É importante falar que nesse ponto de Pequim, por se tratar de um local muito turístico, muitas pessoas lhe abordam para oferecer outros passeios, chega a ser um pouco chato, mas é só fingir que não fala língua nenhuma e sair. Outra observação a ser feita é sobre os banheiros públicos, pela primeira vez na viagem precisei usar um daqueles que é um buraco no chão, a maioria tem opções com sanitários normais, mas não foi o caso desse, mas estava super limpo, não foi algo que incomodou.

Entramos novamente pela Cidade Proibida a fim de irmos para a Praça da Paz Celestial, que fica em frente à entrada da Cidade Proibida, o problema é que não sabíamos que chegando lá na entrada não iria poder sair rsrs, ou seja, fomos cortar caminho e acabamos andando bem mais, já que tivemos que voltar para a saída do jardim novamente.

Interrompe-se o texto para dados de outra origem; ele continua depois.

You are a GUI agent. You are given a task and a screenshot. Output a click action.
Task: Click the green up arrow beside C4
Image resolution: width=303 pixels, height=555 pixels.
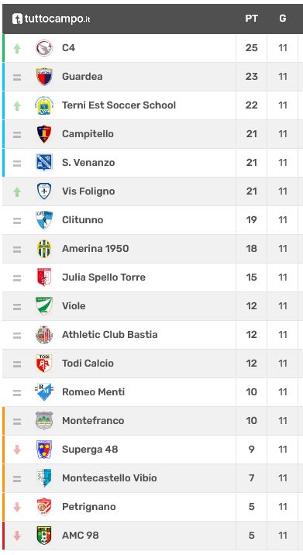click(x=17, y=49)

Feito isso, chegamos a Praça da Paz Celestial, marcada pelo massacre de 1989, onde milhares de manifestantes que exigiam reformas democráticas e o fim da corrupção, foram mortos por militares. É de lá a famosa foto de um homem que se colocou em frente de um tanque de guerra na tentativa de barrar o massacre.  

Após a visita seguimos de volta para o hotel, lá perto comemos algumas comidinhas de rua, destaque para a lula no espeto, sem dúvida uma das coisas mais gostosas que comemos na viagem. Passamos novamente pela 85°C Bakery Café e compramos uns doces e alguma coisa para jantar.

Chegando ao hotel fomos encerrar a conta, ai veio uma desagradável surpresa. No primeiro dia de hospedagem a moça da recepção nos ofereceu café, parecia uma cortesia do hotel, então sempre comprávamos lanche na padaria e tomávamos o café no hotel, mas na hora de fechar a conta nos foi cobrado todas as xícaras de café que tomamos. Achamos que agiram de má fé, em momento algum foi falado que era pago, enfim, mesmo nos estressando um pouco pagamos. Não dá para dizer que o hotel não vale a pena apenas por esse ocorrido, mas podiam ter explicado como funcionava. 

Nesse dia gastamos:  

Café da manhã: 59 RMB 
Cidade Proibida: 80 RMB 
Áudio Guia: 40 RMB 
Almoço: 50 RMB 
Comidas de rua: 16 RMB 
Doces e jantar: 50 RMB 
Gastos no hotel (duas cervejas, alguns cafés): 240 RMB


E foi assim nossa passagem na capital chinesa, Pequim nos transmitiu a verdadeira essência da China, por toda sua história política, seus tantos monumentos históricos e seu povo agitado e acolhedor.